Supreme Court Halts Execution of Inmate Who Requested Prayer at His Death

The court agreed to hear the case of John Henry Ramirez, who was scheduled to be executed, in its upcoming docket this fall.

The eastern side of the U.S. Supreme Court building in Washington.
The eastern side of the U.S. Supreme Court building in Washington. (photo: Claudette Jerez/CNA / CNA)

WASHINGTON — The U.S. Supreme Court late Wednesday evening halted the execution of a Texas death row inmate who had requested his pastor be allowed to lay hands on him in the execution chamber. 

The inmate, John Henry Ramirez, was scheduled to be executed Wednesday night. 

The court also agreed to hear his case in its upcoming docket this fall, challenging the state’s prohibition of chaplains’ vocal prayer and physical contact with inmates inside the execution chamber.

“The application for stay of execution of sentence of death presented to Justice Alito and by him referred to the Court is granted,” said the Supreme Court in an order issued late Wednesday evening.

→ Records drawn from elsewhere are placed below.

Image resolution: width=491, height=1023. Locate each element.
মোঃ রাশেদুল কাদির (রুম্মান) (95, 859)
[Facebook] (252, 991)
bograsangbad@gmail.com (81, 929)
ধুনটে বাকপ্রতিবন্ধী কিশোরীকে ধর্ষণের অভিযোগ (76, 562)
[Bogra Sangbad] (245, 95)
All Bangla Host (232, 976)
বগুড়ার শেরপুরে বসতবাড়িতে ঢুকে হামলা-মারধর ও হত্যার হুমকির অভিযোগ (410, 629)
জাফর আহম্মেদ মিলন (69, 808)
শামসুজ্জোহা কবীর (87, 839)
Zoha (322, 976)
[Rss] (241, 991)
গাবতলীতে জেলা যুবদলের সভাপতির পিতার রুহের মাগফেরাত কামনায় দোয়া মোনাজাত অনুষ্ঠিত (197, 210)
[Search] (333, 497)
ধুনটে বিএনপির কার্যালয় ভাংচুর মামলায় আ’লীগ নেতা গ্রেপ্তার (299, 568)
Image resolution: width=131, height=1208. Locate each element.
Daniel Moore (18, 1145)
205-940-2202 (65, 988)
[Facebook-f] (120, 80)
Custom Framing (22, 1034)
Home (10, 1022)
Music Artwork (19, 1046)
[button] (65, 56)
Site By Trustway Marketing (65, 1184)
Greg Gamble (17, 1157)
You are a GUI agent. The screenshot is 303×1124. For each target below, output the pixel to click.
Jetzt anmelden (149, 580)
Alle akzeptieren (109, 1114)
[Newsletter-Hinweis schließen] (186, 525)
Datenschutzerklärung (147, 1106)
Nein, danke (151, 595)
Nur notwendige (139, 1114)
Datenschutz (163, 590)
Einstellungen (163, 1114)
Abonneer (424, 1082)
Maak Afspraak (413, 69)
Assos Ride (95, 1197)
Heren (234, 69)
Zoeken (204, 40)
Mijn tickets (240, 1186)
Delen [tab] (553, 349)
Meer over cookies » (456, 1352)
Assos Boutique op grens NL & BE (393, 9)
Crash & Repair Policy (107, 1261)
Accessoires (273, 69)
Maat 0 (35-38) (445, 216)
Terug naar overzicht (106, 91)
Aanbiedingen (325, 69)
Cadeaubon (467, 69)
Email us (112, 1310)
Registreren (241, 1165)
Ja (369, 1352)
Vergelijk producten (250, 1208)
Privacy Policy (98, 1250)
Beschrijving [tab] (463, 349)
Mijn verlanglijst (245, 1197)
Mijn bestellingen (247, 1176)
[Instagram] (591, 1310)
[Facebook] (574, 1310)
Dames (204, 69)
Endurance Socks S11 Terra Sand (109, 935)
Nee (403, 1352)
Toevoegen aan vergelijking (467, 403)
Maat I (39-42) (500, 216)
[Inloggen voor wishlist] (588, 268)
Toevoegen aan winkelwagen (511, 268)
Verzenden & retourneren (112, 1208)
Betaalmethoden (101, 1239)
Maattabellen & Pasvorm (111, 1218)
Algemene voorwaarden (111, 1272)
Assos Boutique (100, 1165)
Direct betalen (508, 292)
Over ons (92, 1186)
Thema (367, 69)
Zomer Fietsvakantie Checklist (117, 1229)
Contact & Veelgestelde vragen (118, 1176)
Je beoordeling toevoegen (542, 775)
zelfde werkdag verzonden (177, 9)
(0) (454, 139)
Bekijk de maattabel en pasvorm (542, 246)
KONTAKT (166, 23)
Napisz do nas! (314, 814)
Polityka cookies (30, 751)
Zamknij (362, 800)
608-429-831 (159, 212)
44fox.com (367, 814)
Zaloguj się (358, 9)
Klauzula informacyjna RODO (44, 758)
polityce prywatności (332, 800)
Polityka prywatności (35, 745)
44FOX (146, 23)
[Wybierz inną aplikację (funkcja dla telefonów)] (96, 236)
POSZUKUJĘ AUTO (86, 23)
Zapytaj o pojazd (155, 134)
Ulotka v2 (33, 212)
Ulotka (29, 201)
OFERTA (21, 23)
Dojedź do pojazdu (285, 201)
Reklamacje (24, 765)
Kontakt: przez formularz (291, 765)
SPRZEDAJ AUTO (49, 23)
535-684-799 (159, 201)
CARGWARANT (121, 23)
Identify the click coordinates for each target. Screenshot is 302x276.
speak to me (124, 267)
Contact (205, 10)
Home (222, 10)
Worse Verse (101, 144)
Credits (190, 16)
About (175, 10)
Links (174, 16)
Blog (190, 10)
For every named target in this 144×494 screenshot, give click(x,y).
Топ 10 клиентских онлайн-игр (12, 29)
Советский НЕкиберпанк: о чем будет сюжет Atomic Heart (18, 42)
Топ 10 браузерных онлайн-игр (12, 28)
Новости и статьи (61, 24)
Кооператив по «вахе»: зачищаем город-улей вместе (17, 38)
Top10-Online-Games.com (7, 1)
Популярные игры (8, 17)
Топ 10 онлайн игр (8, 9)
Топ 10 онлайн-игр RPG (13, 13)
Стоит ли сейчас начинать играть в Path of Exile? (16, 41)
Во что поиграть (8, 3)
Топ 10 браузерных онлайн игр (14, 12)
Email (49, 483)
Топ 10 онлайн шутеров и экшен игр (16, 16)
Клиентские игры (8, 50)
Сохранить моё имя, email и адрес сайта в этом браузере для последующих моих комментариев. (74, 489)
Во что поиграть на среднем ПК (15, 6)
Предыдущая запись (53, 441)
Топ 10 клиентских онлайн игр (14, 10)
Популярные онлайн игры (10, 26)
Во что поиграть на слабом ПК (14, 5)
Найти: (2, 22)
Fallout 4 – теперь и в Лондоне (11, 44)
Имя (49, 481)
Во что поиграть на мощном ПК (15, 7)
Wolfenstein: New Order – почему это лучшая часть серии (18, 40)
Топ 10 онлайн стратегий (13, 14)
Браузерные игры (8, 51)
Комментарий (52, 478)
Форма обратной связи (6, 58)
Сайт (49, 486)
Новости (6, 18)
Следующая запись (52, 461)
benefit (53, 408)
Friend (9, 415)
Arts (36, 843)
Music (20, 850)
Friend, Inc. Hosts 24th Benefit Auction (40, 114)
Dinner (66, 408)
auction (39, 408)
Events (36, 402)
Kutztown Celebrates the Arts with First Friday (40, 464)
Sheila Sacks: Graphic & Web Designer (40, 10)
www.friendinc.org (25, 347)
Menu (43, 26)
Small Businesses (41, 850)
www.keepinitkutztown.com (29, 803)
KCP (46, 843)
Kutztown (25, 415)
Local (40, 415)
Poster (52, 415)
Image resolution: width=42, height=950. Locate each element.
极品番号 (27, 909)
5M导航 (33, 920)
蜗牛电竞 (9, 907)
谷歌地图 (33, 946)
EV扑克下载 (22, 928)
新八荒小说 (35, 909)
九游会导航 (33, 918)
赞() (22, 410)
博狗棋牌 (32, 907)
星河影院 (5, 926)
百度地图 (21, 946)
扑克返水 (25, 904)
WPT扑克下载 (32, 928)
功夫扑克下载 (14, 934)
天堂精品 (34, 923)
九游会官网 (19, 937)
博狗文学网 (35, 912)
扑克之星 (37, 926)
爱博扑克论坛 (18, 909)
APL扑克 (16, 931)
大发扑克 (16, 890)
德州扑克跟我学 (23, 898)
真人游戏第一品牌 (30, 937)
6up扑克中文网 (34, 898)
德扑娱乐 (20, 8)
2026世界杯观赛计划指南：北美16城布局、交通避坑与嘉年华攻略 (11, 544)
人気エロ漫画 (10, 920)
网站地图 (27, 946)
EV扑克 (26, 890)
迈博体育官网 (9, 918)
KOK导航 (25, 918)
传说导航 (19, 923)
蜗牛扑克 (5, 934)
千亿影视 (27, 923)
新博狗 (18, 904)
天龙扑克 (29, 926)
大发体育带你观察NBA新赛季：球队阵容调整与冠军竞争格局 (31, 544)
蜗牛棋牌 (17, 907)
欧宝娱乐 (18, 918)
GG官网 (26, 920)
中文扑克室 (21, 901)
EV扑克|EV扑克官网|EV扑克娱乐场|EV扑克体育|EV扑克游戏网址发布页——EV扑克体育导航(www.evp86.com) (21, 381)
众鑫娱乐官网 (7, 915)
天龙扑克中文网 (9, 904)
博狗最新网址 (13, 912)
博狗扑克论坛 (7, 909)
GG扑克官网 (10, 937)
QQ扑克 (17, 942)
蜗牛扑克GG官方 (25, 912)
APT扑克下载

The case could be argued in October or November 2021, according to the court order.

The order came about three hours before Ramirez was scheduled to be executed. He was sentenced to death in 2008 for the 2004 murder of 45-year-old convenience store clerk Pablo Castro.

Ramirez argued that a Texas Department of Criminal Justice prohibition on audible prayer and physical touch in the execution chamber was an infringement upon his religious liberty. Ramirez sought to have his spiritual advisor, Pastor Dana Moore of Second Baptist Church in Corpus Christi, present with him as he receives lethal injection, and laying hands on him as he is dying. 

The court’s decision was praised by advocates for religious freedom. 

“We welcome the Court‘s decision to set this case for argument this fall. This issue deserves the Court’s, and the country's, full attention,” Eric Rassbach, vice president and senior counsel at The Becket Fund for Religious Liberty, told CNA on Thursday. “We will urge the Court to recognize that the age-old practice of comfort of clergy is protected by the United States Constitution.”

State officials argued that the audible prayer and laying of hands in the chamber would be disruptive and a potential security risk.

Texas in 2019 banned spiritual advisors from the chamber, following condemned inmate Patrick Murphy’s request for a Buddhist chaplain to join him at his execution. At the time, Texas only allowed state employees in the death chamber, and the state did not employ a Buddhist chaplain. 

In April 2021, the state criminal justice department updated its policies to once again allow spiritual advisors of any creed to join condemned inmates in the execution chamber. Later, the department added a restriction that chaplains could not pray out loud. 

An amicus brief filed by Becket on Tuesday, Sept. 7 called the updated Texas Department of Criminal Justice policy a clear violation of Ramirez’s Constitutional rights. 

“Given that focus on history, and the long tradition of audible prayer by clergy at the moment of death, the scope of the constitutional right is clear — audible prayer should be allowed,” the attorneys explained. 

Tradition that predates the founding of the United States upholds “respectful, nondisruptive — but audible — prayer at the time of executions,” said the brief. 

“Such expression was key to both the solace and spiritual help sought by the condemned and the guiding role the clergy sought to provide."